I had a conversation with a friend recently who's TPOC (trans person of color) and I'm honestly really struck by the complexity of discomfort with DDLG/B
Clarification: this friend, who's a trans man of color, is into DDLG/B. Specifically, he seems most comfortable with the Daddy role. And he mentioned how little he shares that with anyone, even his friends, because of the stigma around the term
We both noted that it's increasingly common for people to call their partners "Daddy" and "baby" and implement certain aspects of DDLG/B, but there's also increasing stigma against this kink in particular.
A few things really hit home, but first, I wanna mention another friend who I know is also kinky and also TPOC. I remember having a conversation with them where they (at first) claimed that DDLG/B "perpetuates harmful stuff".
These two friends of mine are also friends with each other. We run in the same circles and I know we all respect each other. But it strikes me that with the first friend, our deep conversation was about internal stuff and what makes us tick.
With the second friend, it was eye-opening for them, because I basically went into depth about my own kinks and trauma and why DDLG/B (amongst other kinks) can actually be healing if that's what you're using it for
I get this thread is a little scatterbrained, but hear me out: I feel like there are three fairly separate schools of thought when it comes to anti-kink thought, which is especially prominent for DDLG/B
The first is that DDLG is not "normal". It's BDSM, it's intense, it's too sexual, whatever. That's the first argument I see from people. It's "gross" because it's "weird".

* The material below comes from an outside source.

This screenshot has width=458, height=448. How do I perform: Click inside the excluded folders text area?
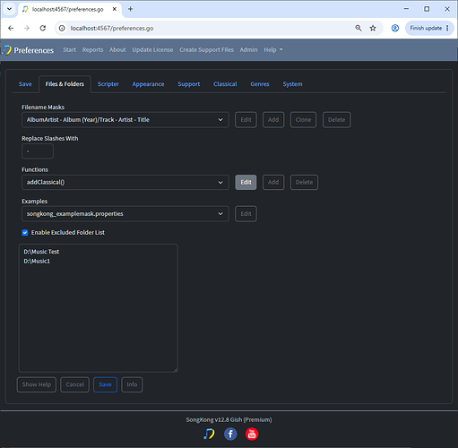(99, 308)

The second argument, which I see from radfems, claims the exact opposite: that it's TOO normal. Somehow, kink is not a (presumably) safe exploration of trauma, sexuality, and creative expression, but yet another form of empowerment of all that's wrong with our society.
And the third is that DDLG/B, somehow, is just one of those "unacceptable" kinks/fantasies. Like, "BONDAGE is okay, but FURRIES are gross!!" It's "TOO extreme", or "TOO problematic". And then the (genuine) issues of abusers hiding behind BDSM are pointed out.